Une persévérance qui a porté ses fruits, un prix, puisque le nom de Diary Sow est désormais inscrit en lettres d’or dans les annales du prestigieux concours général du Sénégal : c’est la meilleure élève de l’édition 2018, pour avoir remporté le 1er Prix Citoyenneté et Droits de l’Homme (16 sur 20), le 2ème Prix en Sciences de la Vie et de la Terre (15 sur 20), le 2ème Accessit de Sciences physiques (16 sur 20) et enfin le 2ème Accessit de Mathématiques (12,75 sur 20). S’y attendait-elle ? La réponse est surprenante. L’humilité est passée par là. Elle explique : « Je ne m’attendais pas franchement à être la meilleure élève de l’édition 2018. Mais, nous avions la conviction de remporter des prix.
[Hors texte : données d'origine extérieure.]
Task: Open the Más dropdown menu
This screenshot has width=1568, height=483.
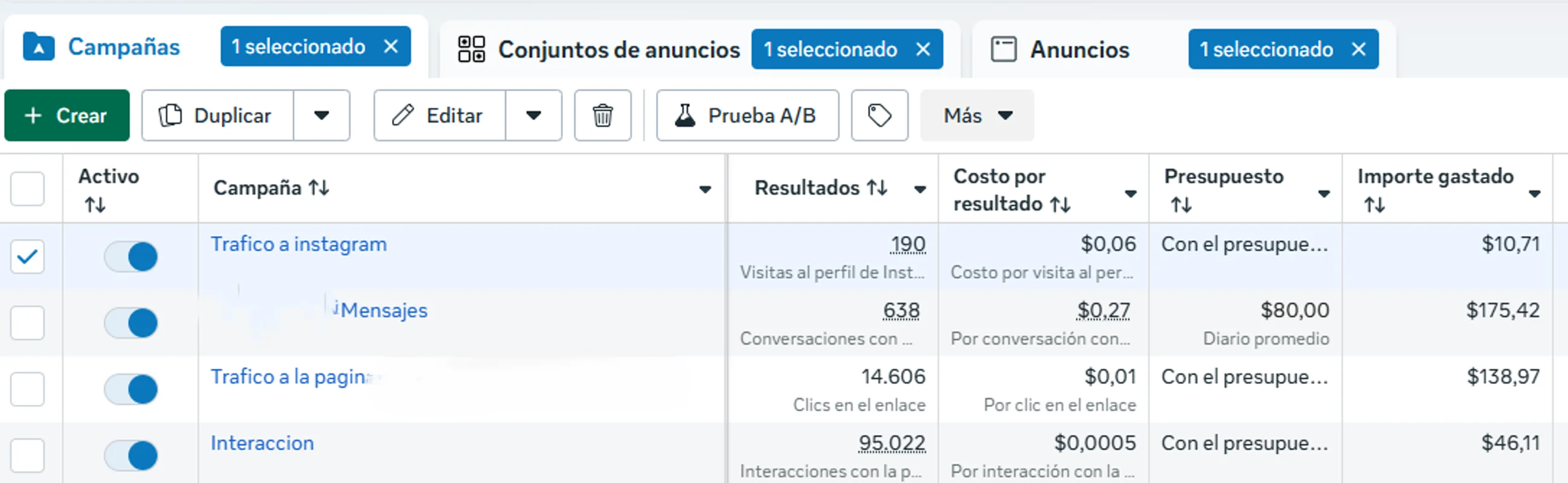Action: pos(976,115)

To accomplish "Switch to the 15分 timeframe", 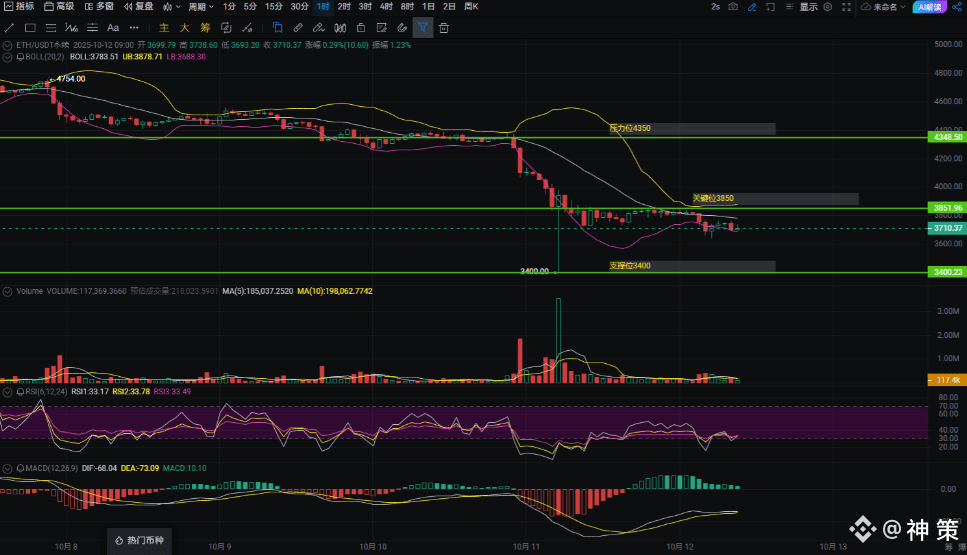I will click(x=273, y=6).
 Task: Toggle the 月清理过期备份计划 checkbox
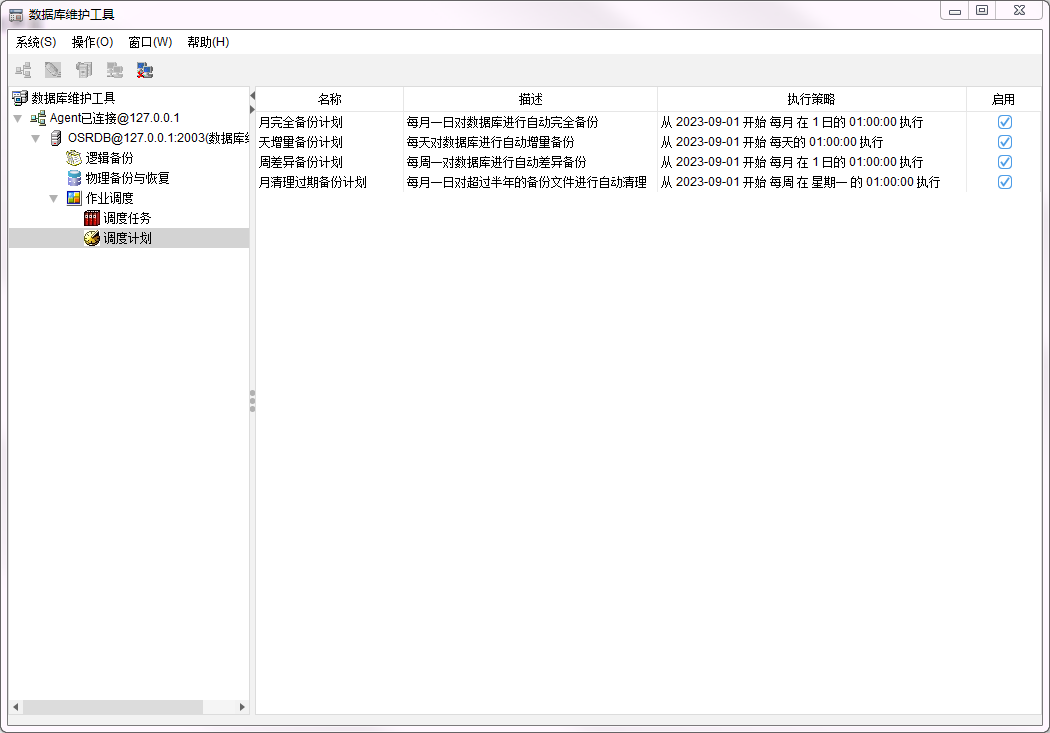point(1005,182)
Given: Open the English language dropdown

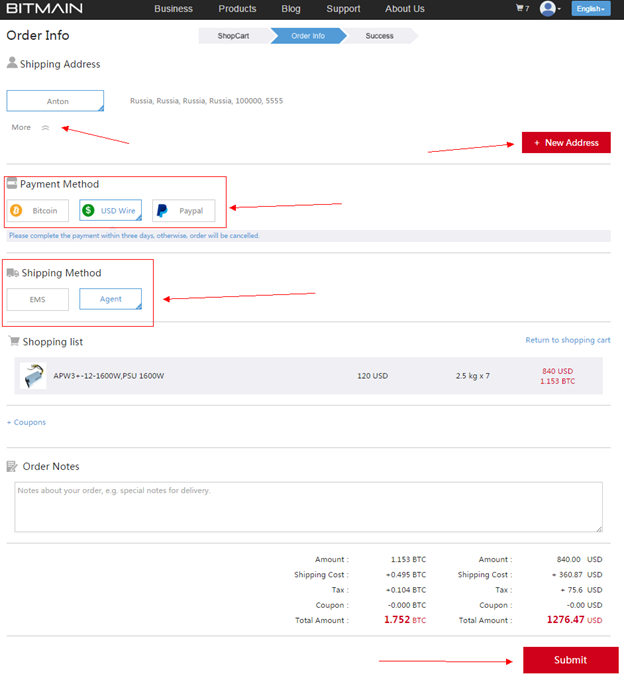Looking at the screenshot, I should point(590,9).
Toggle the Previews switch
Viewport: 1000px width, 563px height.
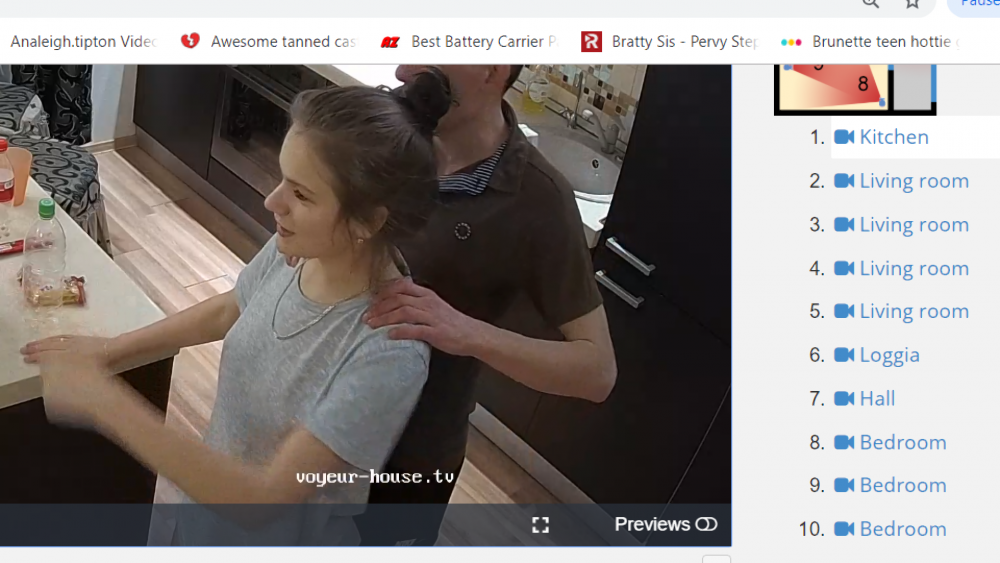[706, 525]
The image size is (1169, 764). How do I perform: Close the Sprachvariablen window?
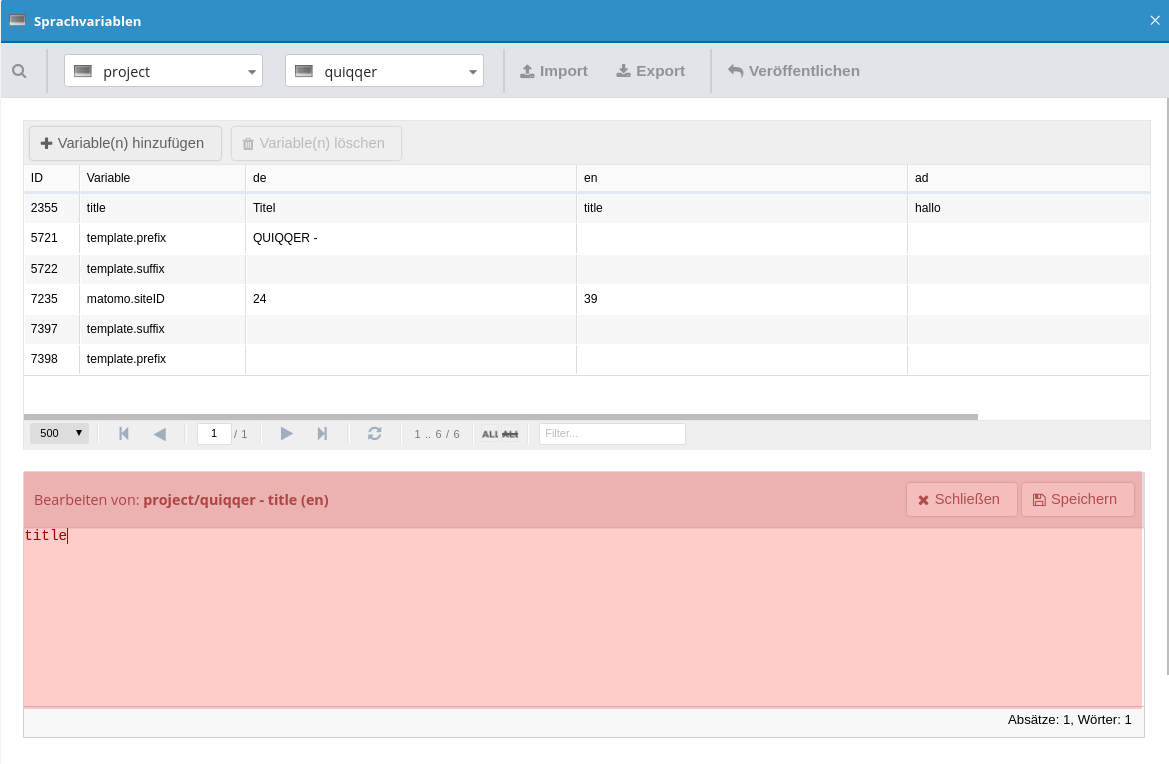coord(1155,20)
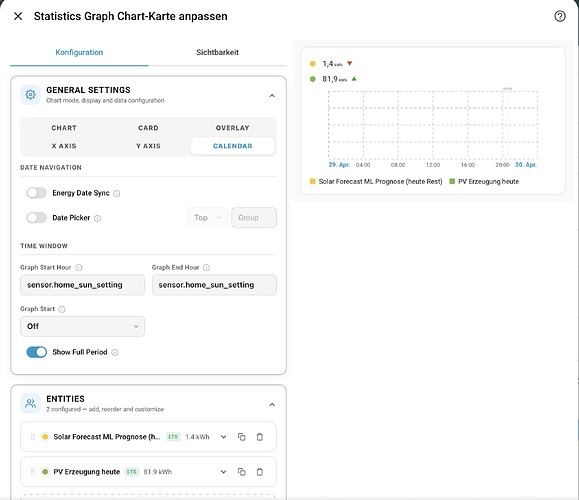This screenshot has height=500, width=579.
Task: Delete the PV Erzeugung heute entity
Action: click(x=260, y=472)
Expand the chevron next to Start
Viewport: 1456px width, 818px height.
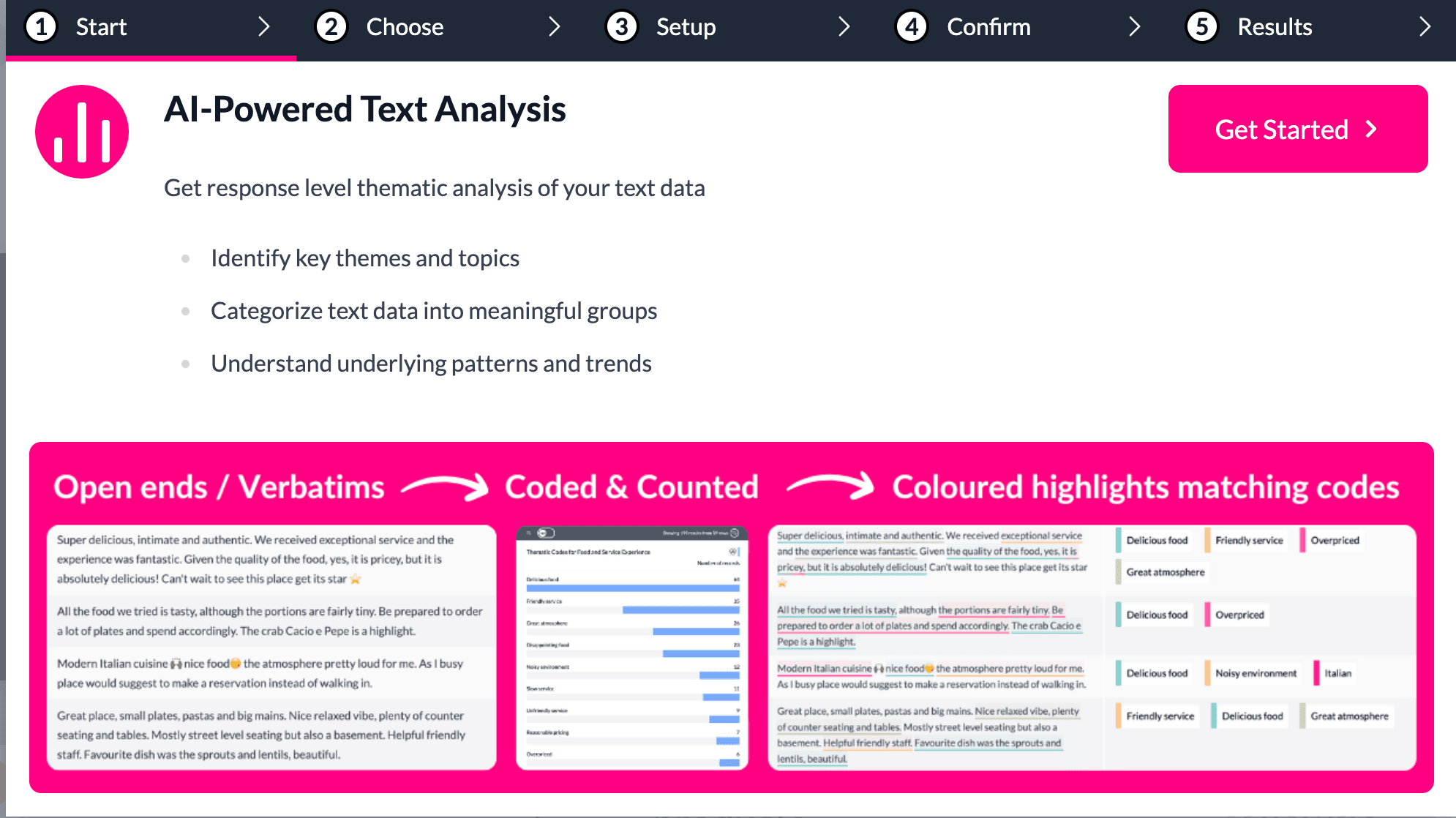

Nous avons bossé pour ne pas décevoir, surtout dans un lycée d’excellence. Je suis flattée de m’être distinguée au Concours général ».

ROMAN SUR LA SOCIETE SENEGALAISE

Médecin, pilote, avocate…Diary ne fait pour l’instant pas de fixation sur son futur job : elle veut surtout valoriser son potentiel, ses connaissances. «Je suis scientifique mais j’envisage de mettre à profit mes connaissances sur les filières scientifiques », dit Diary, qui consacre une partie de son temps libre à rédiger cet ouvrage qu’elle va bientôt rendre public : un roman sur la société sénégalaise fondée sur son expérience personnelle. « C’est une jeune fille qui va raconter son histoire. Elle va partir de ses défauts à elle pour analyser la société sénégalaise », explique Diary.
Qui a bien pu lui exprimer ce goût de l’écriture ? Marc Levy. C’est un romancier français qui a un regard différent du monde avec une « sérénité sur la vie », témoigne Diary.
A côté de la littérature, Diary s’intéresse aussi à la génétique. « Il me semble que c’est un domaine qui touche pratiquement, entre autres, à la science, les mathématiques. J’aime aller vers de nouvelles choses », dira Diary.

LES RESEAUX SOCIAUX, UNE PERTE DE TEMPS

Diary Sow est aussi un des rares potaches à ne pas utiliser les réseaux sociaux. Ni Facebook, ni Twitter, ni WhatsApp…Contrairement aux jeunes gens de son âge, Diary n’est pas fan. Pourquoi pas ? Sa réponse est sans ambages : c’est une perte de temps. « Ce sont des futilités. Je préfère faire autre chose que d’aller sur les réseaux sociaux. Je consacre mon temps à faire des recherches sur des questions que je pose à longueur de journée.